Convert an integer to a fixed-length character array in C++

Question

I have an integer x that contains a 1-4 digit number. How can I convert it to a 4-character array of the digits (padded with zeroes if necessary)? That is, if x is 4 , I want character array y to contain 0004

Answer 1

// Assume x is in the correct range (0 <= x <= 9999)
char target[5];
sprintf(target, "%04d", x);

Answer 2

Well, if you are guaranteed to have only 4 elements in the vector, I think you will be able to do with with the following:

  char result[4];
  for(int i=0;i<4;++i)
  {
    result[3-i] = (value % 10);
    value /= 10; 
  }

Answer 3

Try

char y[5];
sprintf(y, "%4d", x);

Answer 4

What is the logical role of the number? Normally, you'd define a manipulator whose name is based on the logical role, and use it. Maybe somthing like:

class serialno
{
    int myWidth;
public:
    serialno( int width ) : myWidth( width ) {}
    friend std::ostream& operator<<(
        std::ostream& stream, serialno const& manip )

· · · ·

Required task 1> In the thread on converting an integer to a fixed-length character array, what format string does the first answer pass to sprintf?
Required task 2> Continue the thread on converting an integer to a fixed-length character array, starting from the last line shown.

Dataset excerpt
· · · ·

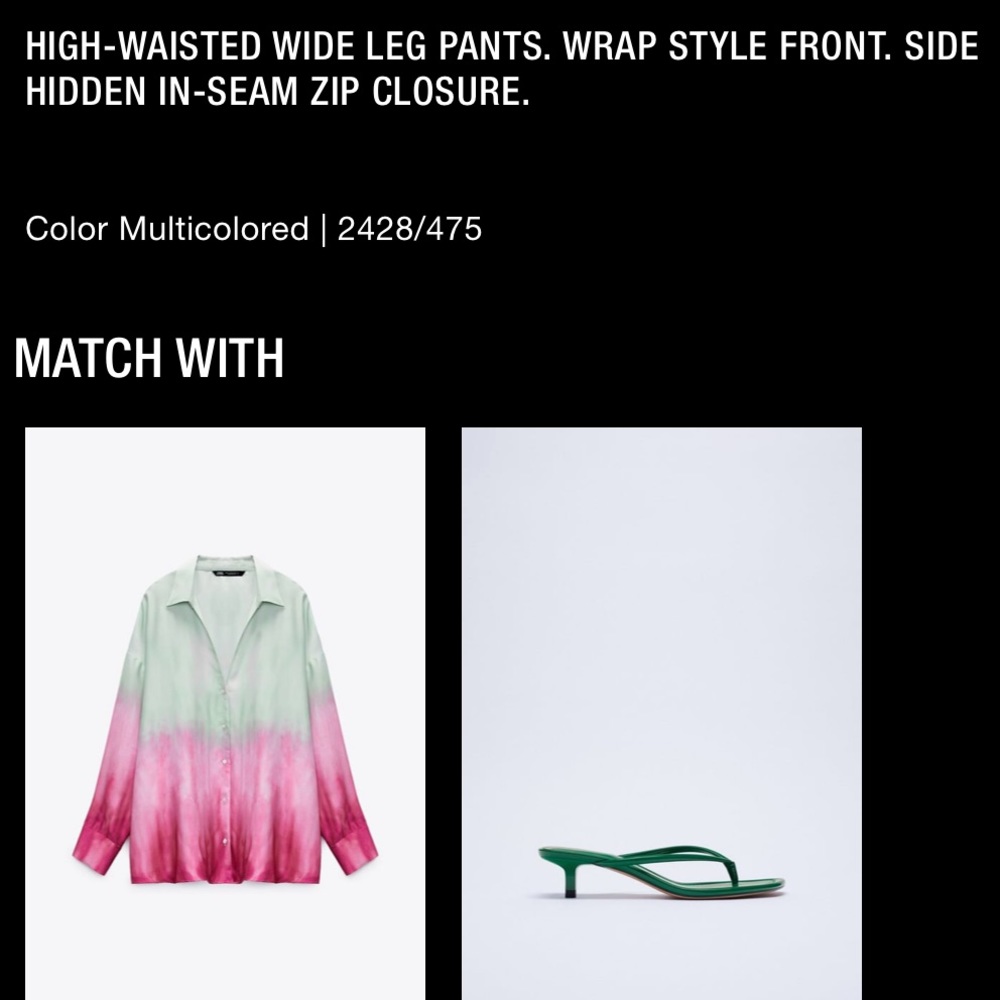Open the tie-dye satin shirt product
Image resolution: width=1000 pixels, height=1000 pixels.
pos(225,713)
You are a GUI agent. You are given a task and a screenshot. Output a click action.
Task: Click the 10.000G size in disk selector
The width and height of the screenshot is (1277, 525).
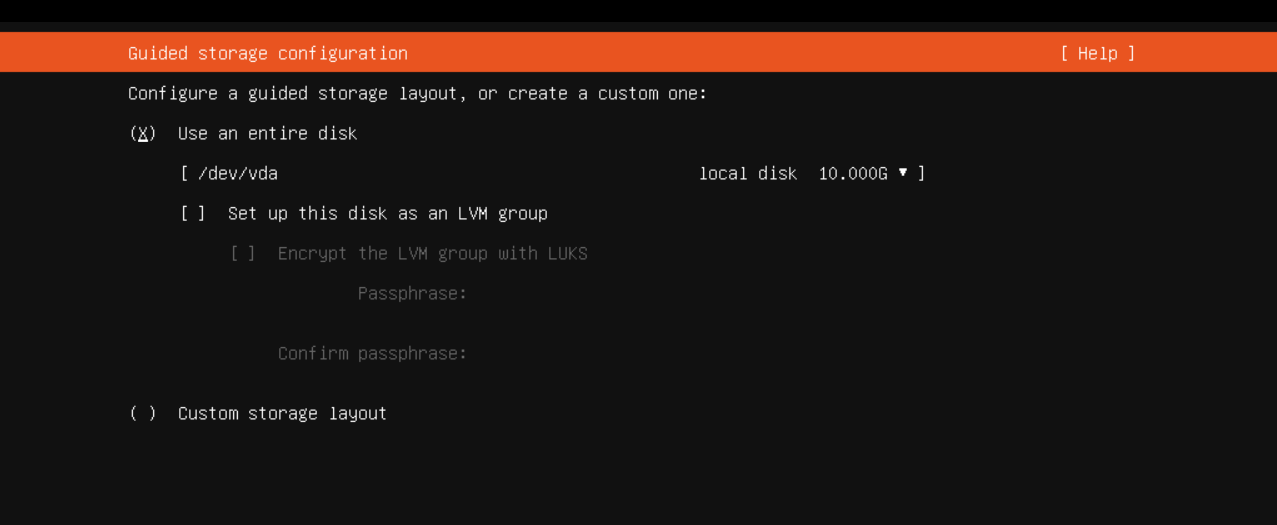click(853, 173)
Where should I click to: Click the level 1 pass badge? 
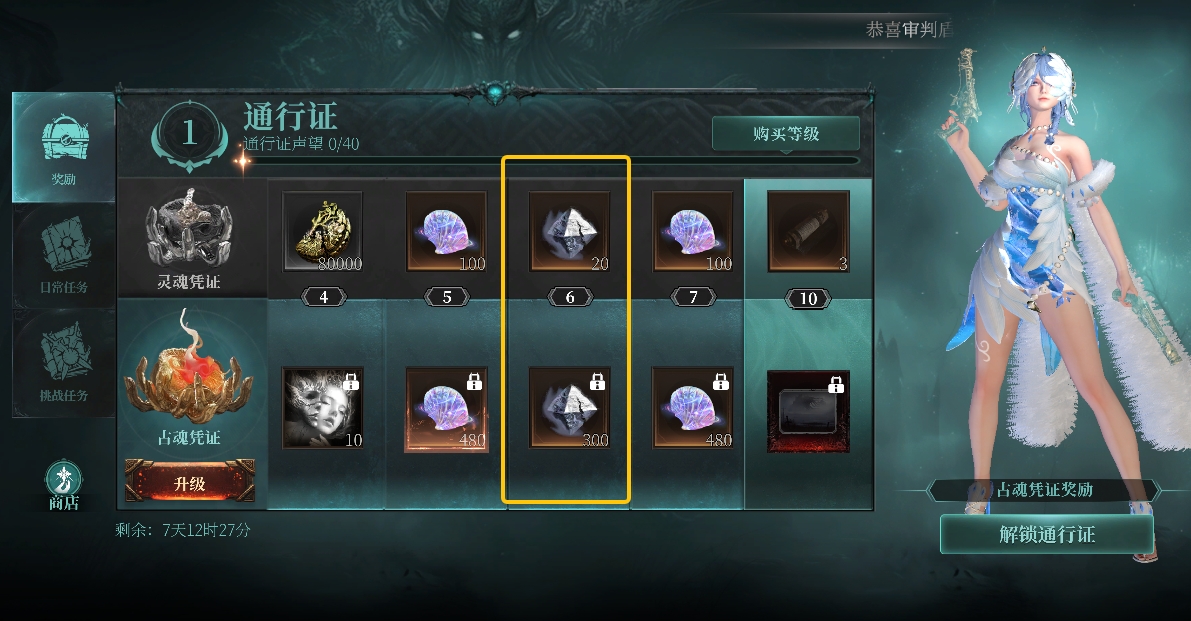click(x=190, y=134)
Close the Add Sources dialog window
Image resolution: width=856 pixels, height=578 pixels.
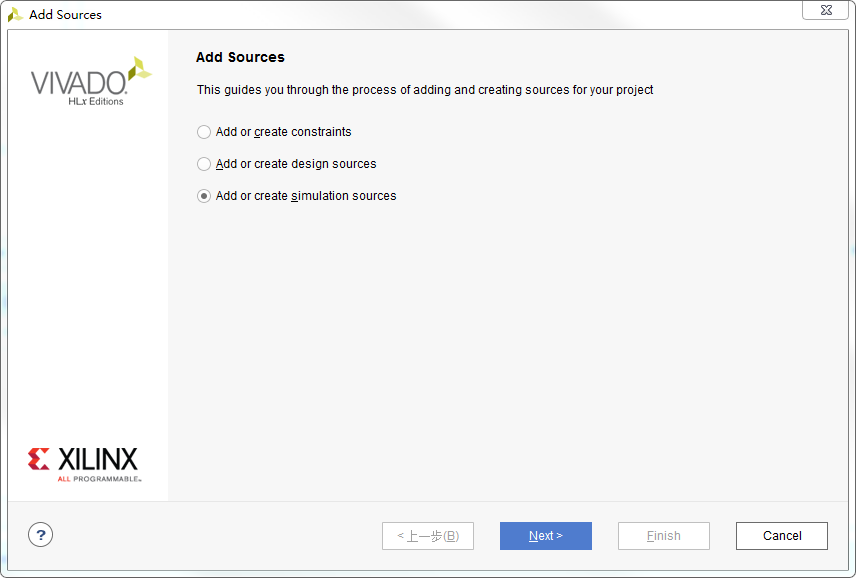click(825, 10)
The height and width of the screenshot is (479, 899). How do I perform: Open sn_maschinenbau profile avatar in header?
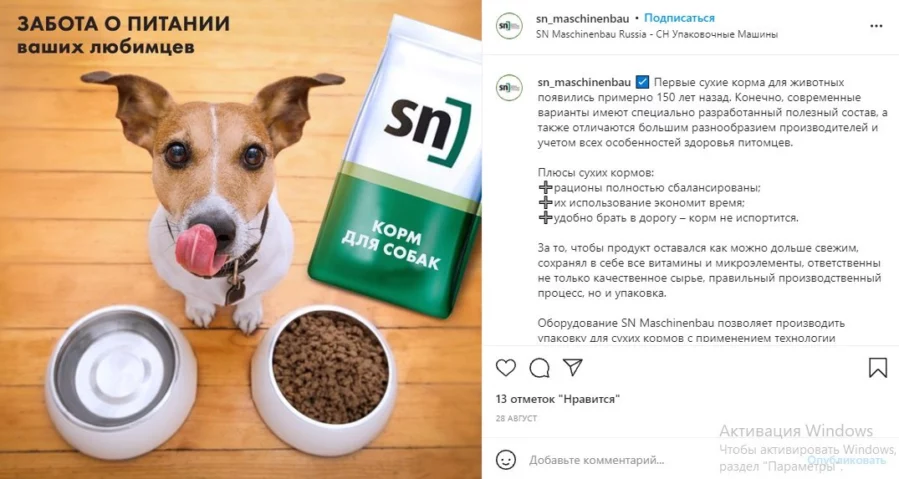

· · · ·

Expected answer 1> "%04d"

Expected answer 2>
    {
        stream.fill( '0' );
        stream.width( myWidth );
        return stream;
    }
};

You can then write:

std::cout << serialno( 4 ) << myNumber;

(A better implementation would save the formatting state of the stream, and restore it in the destructor, called at the end of the full expression.)

To put this into a character array, of course, you use an std::ostringstream rather than std::cout .